A great drum sound is quite honestly a matter of opinion. What one drummer likes to hear and feel when sitting behind the drum set can easily be the exact opposite of another drummer. The type of music that’s being played and the style of playing all contribute to what’s considered great. Whether you’re in a studio session, playing live in front of 20,000 screaming fans or gigging in a small coffee shop or club, the sound of the drum kit is completely subjective.
The Best of What’s Around
More often than not, it’s easy to fall into the trap of purchasing the “best of the best.” Marketing departments in the music industry are exceptionally adept at putting a high price tag on the latest and “greatest” drum head, drum shell or cymbal. I’ll admit, I tend to get pulled down this path from time to time as well. However, I’ve learned that the “newest” cymbal that is claiming to be the “best” often doesn’t fit in with the rest of my sound. The same goes for any music related gear out there. If you’re spending more time collecting the best of what’s around, you’ve missed the point.
Define Who You Are as a Musician
As prior stated, I love talking about gear. I’ll be the first to admit I enjoy getting into conversations about shell thickness, tone, resonance, brilliance, etc. But, the reason I dig into the specifics of things is because I know what sound I’m looking for.
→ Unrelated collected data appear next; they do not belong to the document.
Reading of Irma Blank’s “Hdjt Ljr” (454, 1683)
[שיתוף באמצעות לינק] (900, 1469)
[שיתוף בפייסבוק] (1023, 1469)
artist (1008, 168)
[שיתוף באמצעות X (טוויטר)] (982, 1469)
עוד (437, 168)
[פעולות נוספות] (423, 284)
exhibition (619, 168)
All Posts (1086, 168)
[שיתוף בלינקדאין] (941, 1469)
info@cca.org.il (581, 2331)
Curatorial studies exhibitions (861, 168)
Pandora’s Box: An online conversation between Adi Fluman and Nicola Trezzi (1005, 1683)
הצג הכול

If you haven’t already done so, take a good hard look at what kind of drummer you are or want to be. Do you like a really resonant tom sound that sings and sustains or do you prefer a full-bodied thud? Do you like dark and warm tones or lively and bright? It’s a beautiful thing to be inspired by other drummers. However, be careful not to run out and purchase the exact same gear your favorite drummer is using. Just because Carter Beauford uses Coated Ambassadors doesn’t mean they suit your style.
Realize Your Skill Level
If you’re a beginner, buying the most expensive drum set on the market is not a good idea. If you haven’t learned how to properly tune your drums to a specific sound then the shell thickness and ply count is pointless. Even if you consider yourself an experienced or professional drummer, take the time to define who you are. Ask yourself the following questions:
- What aspect of your current setup sounds particularly good?
- What makes you cringe every time you sit down to play?
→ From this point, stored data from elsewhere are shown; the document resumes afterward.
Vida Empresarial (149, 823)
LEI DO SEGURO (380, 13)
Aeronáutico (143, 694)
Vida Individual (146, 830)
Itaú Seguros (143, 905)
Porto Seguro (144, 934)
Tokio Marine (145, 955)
- What about your current set up is just uncomfortable?
- What do your band mates honestly think about the blend of your drums with the music?
Before you do anything else, take note of the answers. For example, perhaps that splash cymbal doesn’t fit with the rest of your cymbal collection. Or maybe your floor tom is tuned higher than your rack toms. No matter your situation, take the time to write down what kind of drummer you want to be and define your own unique sound. Once you do, you’ll be glad you did because it will only get easier from here.